◆ Problem to solve ◆
From the first line of the data below, copy each line up to the one containing "You are a computer-use agent. The image", and include that line too.

──────── Information shown

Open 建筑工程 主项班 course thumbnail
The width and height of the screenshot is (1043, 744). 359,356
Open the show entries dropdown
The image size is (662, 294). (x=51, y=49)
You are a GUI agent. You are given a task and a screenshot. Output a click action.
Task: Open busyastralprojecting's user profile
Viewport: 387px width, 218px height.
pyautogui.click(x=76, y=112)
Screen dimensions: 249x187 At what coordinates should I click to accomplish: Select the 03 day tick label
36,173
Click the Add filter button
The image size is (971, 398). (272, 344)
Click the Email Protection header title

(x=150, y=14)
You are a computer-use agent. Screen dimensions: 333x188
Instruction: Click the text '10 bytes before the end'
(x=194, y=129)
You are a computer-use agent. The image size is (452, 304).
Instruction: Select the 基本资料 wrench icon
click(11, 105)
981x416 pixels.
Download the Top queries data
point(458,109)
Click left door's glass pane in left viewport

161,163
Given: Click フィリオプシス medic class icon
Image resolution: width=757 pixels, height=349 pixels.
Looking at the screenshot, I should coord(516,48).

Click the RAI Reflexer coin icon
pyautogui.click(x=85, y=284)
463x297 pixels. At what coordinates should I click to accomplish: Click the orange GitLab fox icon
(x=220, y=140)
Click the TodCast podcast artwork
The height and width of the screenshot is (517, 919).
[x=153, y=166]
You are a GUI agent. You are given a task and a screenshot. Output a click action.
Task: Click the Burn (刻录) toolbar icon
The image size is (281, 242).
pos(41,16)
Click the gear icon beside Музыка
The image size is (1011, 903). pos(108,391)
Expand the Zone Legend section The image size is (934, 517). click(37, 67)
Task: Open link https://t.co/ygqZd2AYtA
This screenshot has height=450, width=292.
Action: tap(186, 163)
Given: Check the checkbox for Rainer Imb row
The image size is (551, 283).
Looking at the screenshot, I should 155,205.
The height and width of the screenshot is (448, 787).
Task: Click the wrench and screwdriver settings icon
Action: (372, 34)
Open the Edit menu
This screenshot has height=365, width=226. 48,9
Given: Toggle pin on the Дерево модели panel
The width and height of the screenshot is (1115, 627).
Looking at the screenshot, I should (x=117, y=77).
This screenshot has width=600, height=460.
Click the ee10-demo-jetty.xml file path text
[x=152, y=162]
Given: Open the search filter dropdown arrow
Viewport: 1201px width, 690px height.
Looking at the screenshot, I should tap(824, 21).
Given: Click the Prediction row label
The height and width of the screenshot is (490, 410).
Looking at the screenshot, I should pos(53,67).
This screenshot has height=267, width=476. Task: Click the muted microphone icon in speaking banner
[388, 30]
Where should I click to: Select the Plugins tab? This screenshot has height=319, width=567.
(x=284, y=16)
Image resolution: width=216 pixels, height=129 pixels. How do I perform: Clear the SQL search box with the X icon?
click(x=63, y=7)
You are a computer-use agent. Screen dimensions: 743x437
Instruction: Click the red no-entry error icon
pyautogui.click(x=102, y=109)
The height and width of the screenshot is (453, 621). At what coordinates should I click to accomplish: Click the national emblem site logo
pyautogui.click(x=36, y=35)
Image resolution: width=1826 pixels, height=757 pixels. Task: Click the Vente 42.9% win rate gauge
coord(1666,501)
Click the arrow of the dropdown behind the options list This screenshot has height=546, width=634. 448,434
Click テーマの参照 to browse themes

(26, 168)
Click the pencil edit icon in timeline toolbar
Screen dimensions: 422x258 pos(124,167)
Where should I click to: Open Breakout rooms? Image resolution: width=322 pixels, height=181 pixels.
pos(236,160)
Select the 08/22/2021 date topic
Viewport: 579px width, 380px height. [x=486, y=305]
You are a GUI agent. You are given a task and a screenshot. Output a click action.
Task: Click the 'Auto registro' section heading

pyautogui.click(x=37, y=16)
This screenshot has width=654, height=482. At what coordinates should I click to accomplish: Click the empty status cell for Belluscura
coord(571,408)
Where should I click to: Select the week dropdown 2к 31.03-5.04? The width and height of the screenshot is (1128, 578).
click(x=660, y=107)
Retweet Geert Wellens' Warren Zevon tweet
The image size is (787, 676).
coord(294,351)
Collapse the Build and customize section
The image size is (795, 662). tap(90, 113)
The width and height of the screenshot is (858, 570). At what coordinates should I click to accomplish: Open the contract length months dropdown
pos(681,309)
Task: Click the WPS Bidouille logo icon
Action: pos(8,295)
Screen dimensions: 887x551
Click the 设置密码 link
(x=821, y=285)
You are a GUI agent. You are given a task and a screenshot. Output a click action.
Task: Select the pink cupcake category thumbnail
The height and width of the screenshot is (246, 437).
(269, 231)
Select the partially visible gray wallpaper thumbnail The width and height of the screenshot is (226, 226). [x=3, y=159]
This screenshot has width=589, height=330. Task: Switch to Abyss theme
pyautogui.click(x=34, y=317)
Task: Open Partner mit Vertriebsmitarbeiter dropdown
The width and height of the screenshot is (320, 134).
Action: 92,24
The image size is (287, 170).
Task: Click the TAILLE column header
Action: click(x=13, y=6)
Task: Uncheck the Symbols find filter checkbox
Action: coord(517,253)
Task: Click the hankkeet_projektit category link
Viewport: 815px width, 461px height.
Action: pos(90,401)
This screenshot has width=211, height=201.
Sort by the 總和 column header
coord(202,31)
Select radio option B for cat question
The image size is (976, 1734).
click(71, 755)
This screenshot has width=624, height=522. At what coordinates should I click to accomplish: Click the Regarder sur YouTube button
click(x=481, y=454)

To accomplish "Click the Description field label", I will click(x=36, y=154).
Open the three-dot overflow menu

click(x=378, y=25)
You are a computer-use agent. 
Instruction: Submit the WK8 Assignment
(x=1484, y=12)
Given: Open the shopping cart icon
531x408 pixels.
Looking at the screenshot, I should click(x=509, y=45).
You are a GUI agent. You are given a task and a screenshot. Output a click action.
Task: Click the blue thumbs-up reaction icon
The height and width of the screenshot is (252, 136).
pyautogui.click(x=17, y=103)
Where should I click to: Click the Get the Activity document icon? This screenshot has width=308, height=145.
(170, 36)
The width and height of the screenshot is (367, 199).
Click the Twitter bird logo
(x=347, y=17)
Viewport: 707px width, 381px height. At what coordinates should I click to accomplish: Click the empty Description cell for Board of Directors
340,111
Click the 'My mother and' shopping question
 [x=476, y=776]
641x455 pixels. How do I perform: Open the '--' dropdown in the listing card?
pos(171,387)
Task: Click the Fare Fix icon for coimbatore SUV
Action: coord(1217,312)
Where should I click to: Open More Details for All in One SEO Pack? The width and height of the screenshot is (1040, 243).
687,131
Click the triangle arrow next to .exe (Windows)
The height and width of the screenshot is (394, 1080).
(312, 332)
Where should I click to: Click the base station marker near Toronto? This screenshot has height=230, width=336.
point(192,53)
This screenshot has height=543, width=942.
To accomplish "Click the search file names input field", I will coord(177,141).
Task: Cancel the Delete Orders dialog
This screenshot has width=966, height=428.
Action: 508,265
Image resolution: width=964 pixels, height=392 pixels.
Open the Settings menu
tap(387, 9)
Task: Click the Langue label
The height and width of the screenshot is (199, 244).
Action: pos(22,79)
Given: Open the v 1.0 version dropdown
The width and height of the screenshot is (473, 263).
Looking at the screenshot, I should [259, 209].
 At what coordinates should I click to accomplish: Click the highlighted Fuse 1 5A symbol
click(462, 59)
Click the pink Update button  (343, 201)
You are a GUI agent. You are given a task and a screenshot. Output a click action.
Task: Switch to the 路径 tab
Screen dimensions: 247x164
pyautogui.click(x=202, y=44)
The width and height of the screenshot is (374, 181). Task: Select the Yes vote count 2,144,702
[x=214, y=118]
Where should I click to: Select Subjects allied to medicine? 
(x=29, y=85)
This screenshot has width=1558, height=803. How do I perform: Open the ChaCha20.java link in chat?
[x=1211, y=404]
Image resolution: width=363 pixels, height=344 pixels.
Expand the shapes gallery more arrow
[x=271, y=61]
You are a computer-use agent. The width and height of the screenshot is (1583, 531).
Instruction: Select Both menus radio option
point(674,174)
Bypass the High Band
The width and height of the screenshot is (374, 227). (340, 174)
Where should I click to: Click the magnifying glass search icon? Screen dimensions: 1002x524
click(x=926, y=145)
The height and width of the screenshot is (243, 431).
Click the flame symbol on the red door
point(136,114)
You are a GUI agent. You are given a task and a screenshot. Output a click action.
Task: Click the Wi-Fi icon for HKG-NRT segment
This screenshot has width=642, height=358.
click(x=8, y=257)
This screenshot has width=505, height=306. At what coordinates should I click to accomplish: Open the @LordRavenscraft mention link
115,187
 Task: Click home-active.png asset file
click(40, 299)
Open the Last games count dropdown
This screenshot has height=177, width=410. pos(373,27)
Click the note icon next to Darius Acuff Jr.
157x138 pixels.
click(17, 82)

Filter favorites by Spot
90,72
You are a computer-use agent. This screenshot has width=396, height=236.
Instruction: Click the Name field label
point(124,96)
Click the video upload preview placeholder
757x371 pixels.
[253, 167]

────────────────

◆ Answer to this task ◆
Open 建筑工程 主项班 course thumbnail
The width and height of the screenshot is (1043, 744). 359,356
Open the show entries dropdown
The image size is (662, 294). (x=51, y=49)
You are a GUI agent. You are given a task and a screenshot. Output a click action.
Task: Open busyastralprojecting's user profile
Viewport: 387px width, 218px height.
pyautogui.click(x=76, y=112)
Screen dimensions: 249x187 At what coordinates should I click to accomplish: Select the 03 day tick label
36,173
Click the Add filter button
The image size is (971, 398). (272, 344)
Click the Email Protection header title

(x=150, y=14)
You are a computer-use agent. Screen dimensions: 333x188
Instruction: Click the text '10 bytes before the end'
(x=194, y=129)
You are a computer-use agent. The image size is (452, 304).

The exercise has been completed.